Why Yes, I Would Like Some Cheese With My Whine! If I Could Eat It!!
I tossed and turned all night due to stomach pains. I woke up around 2am because I passed out with my contacts on and my eyes felt simultaneously gooey and dry. So I took them out, washed my face and brushed my teeth. Then I felt “awake” again so it took me a while to fall asleep. Then I tossed around some more, even waking up at 4am to check my alarm because I felt like I overslept. When the alarm went off at 7am I asked Jorge to please snooze; I had a massive headache and wanted to try and sleep it off for a few minutes (didn’t happen). So when 7:30 came around and I still felt like shizz I texted my boss and emailed Rosie and Beto, letting them know I wouldn’t be in. My boss already knew I wasn’t feeling good yesterday, so he understood. I still feel…irresponsible I guess you can say, since I just returned from vacation and I’m absent so soon. Thank goodness I got all my tasks done yesterday.
I sent am email that needed to be sent for work and then I tried sleeping more. Didn’t happen. I got up to freshen up and when I laid back down my stomach churned again, only it was now a mixture of cramps and hunger. Ruffles “knocked” on the door so I could let him in to use his litter box, so I obliged and the smell of coffee wafted into my bedroom from the hallway. Mom doesn’t drink coffee, but when she gets up early enough she’ll make me some so I can take with me to work. I couldn’t let it go to waste! I may have just completely ruined the recovery process because I totally mixed some French Vanilla creamer into the coffee. And I made some toast. I was planning on following the B.R.A.T. diet today (bananas, rice, apples and toast–all of which I have) because it seems more appealing than the Gatorade, chicken broth and crackers diet
. But I may have ruined that, too, since I drowned my perfectly good toast with butter. *sigh* I’m such a fatty.
My stomach thinks so, too. It’s already churning :(. On the bright side, I’ve lost 2 lbs. in one day!
[edit 12:34pm]
So I thought I was feeling better and had already texted Jorge that I was bored (heh) and I was probably going to work half a day after all. As soon as I pressed ‘send’, my stomach rebutted with an angry gurgle
. And then I realized Jorge took the Routan to work this morning, so I had no choice but to stay home anyway.

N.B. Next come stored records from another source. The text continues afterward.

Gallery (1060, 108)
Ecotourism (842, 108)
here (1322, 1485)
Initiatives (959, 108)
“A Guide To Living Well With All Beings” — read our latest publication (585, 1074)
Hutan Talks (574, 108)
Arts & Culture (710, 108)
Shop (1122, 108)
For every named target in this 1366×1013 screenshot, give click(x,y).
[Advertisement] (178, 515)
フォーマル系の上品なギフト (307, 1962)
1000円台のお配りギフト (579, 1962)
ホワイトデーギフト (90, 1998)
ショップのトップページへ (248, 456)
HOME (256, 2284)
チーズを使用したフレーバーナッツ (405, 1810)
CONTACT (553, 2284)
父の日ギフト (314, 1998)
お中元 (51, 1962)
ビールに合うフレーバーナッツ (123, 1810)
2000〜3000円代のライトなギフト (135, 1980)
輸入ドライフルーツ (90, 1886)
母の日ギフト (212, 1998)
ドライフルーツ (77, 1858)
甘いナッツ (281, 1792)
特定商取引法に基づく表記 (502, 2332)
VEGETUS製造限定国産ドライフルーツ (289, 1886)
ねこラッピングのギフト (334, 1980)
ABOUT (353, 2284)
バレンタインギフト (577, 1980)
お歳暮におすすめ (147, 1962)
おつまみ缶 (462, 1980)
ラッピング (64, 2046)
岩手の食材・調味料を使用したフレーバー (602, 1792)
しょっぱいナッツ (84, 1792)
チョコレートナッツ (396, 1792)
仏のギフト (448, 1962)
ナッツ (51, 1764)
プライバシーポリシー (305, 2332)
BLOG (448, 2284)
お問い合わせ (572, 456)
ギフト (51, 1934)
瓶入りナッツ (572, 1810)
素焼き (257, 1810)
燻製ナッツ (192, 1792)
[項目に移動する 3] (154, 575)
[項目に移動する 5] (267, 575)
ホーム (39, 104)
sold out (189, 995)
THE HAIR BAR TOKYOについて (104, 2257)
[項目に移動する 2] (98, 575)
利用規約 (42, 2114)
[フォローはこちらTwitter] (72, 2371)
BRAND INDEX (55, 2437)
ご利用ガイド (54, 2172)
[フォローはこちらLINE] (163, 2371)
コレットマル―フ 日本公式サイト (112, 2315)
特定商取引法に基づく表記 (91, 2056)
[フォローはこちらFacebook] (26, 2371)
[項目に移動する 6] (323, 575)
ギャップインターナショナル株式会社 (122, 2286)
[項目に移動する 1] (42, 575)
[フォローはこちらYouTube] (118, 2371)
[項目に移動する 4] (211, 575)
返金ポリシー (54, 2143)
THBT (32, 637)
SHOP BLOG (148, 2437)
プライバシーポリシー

I’ve been reading ReFashionista.net since I’ve been thrown here in bed all morning and I must say, I’m impressed with her sewing skills! I wish I was half as good as she is with refashioning stuff. Makes me want to go into an old bag of cast-off clothes that are living in the garage that STILL haven’t made it to Goodwill after my garage sale in December
. I’m pretty nifty with pillow cases, curtains, even baby blankets, but I’m not all that good with clothes *sigh*. (This reminds me that I have to buy some ribbon that matches my summer dress to replace the straps. I’m pretty good at replacing straps, heh.)
I’m going to heat up a bowl of (icky, from-the-carton) chicken noodle soup. Or perhaps eat a banana. I could really go for some coffee though :(.
[edit: 2:09pm]
Ate the banana, didn’t go well. I shall now stop lying to myself and come to terms with the fact that I am most definitely ill and stick to unsalted crackers. Dammit.